Again, we map Python variables to those in the model, and run the fit:

In [4]:
n_county = clean_data.srrs_mn.groupby('county')['idnum'].count()  # number of samples from each county

contextual_effect_data = {'N': len(clean_data.log_radon),
                          'J': len(n_county),
                          'county': clean_data.county+1, # Stan counts starting at 1
                          'u': clean_data.u,
                          'x_mean': x_mean,
                          'x': clean_data.floor_measure,
                          'y': clean_data.log_radon}

contextual_effect_fit = pystan.stan(model_code=contextual_effect,
                                    data=contextual_effect_data, 
                                    iter=1000, chains=2)
INFO:pystan:COMPILING THE C++ CODE FOR MODEL anon_model_b7928e9396770558600f70afccda0012 NOW.

We then extract estimates of the mean for $\beta_1$, $\beta_2$, $\beta_3$:

In [5]:
b_means = contextual_effect_fit['b'].mean(0)
b_1 = contextual_effect_fit['b'][:, 0]
b_2 = contextual_effect_fit['b'][:, 1]
b_3 = contextual_effect_fit['b'][:, 2]

Interpreting the model output

We're interested here primarily in the value of $\beta_2$ as this will tell us what confidence we should have in whether there is a non-zero effect of the type of construction in the county: whether houses tend to have basements or not.

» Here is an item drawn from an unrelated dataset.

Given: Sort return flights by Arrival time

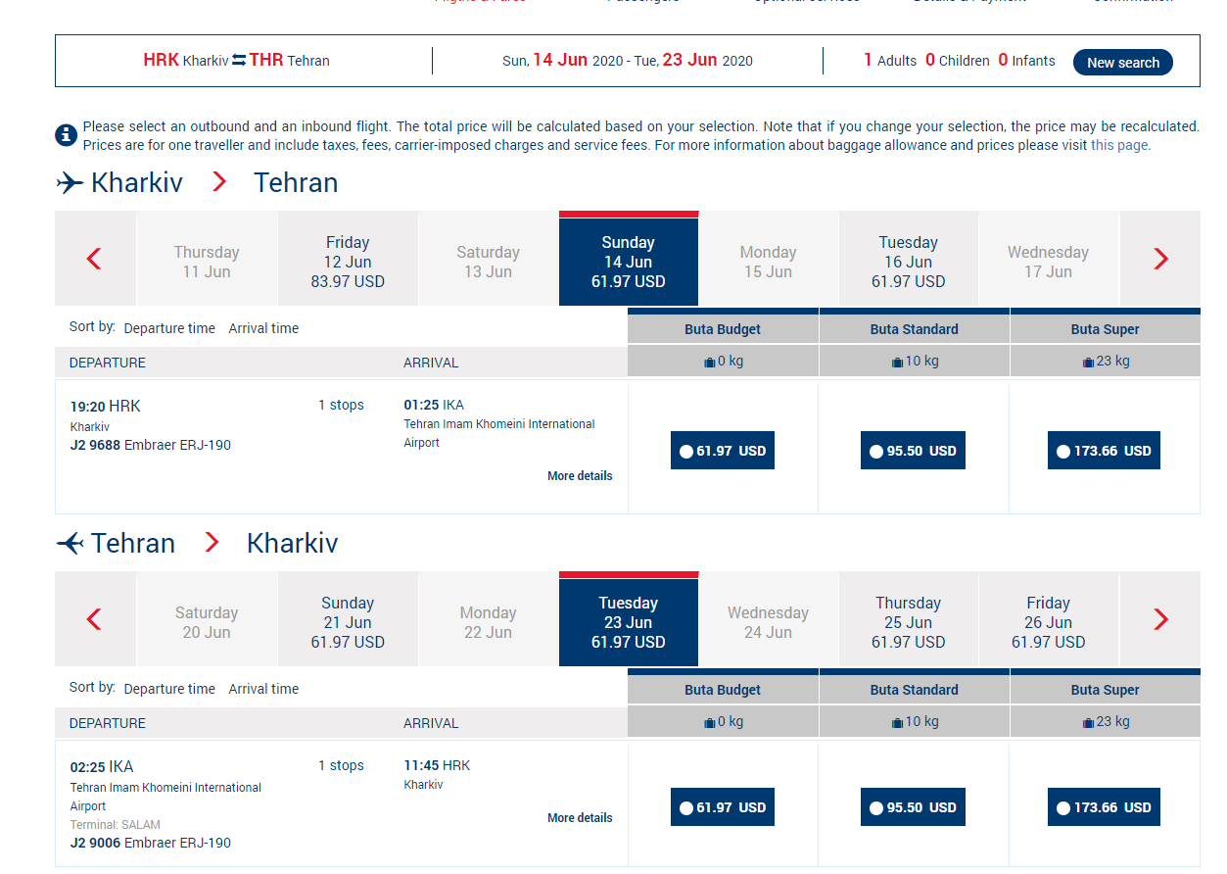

We can plot the distributions of parameters:

In [6]:
# 3x2 plot of parameter estimate data
fig, axes = plt.subplots(3, 2, figsize=(15, 10))
fig.subplots_adjust(hspace=.5)

for idx, vbl, title in zip((0, 1, 2), (b_1, b_2, b_3),
                           ('beta_1', 'beta_2', 'beta_3')):
    # density plot of variable estimate
    sns.kdeplot(vbl, ax=axes[idx][0])
    axes[idx][0].set_xlim(vbl.min(), vbl.max())
    
    # scatterplot of estimate
    axes[idx][1].plot(vbl, 'o', alpha=0.3)
    
    # set labels
    axes[idx][0].set_xlabel("value")
    axes[idx][1].set_xlabel("iteration")
    axes[idx][0].set_ylabel("frequency")
    axes[idx][1].set_ylabel("value") 
    axes[idx][0].set_title(title)
    axes[idx][1].set_title(title)    

Alternatively, we can use the .plot() convenience method in Stan's returned fit:

In [7]:
contextual_effect_fit.plot('b')
Out[7]:

However we choose to visualise or summarise, the estimated mean value of $\beta_2$ (positive, non-zero) suggests that counties that have a relatively low proportion of houses with no basement tend to have higher prevailing levels of radon. We did not postulate a mechanism for this before modelling, but it may be that the feasbility of constructing a basement is related to the soil type, which is also related to the uranium level and so is associated with the prevailing log(radon) level for that county.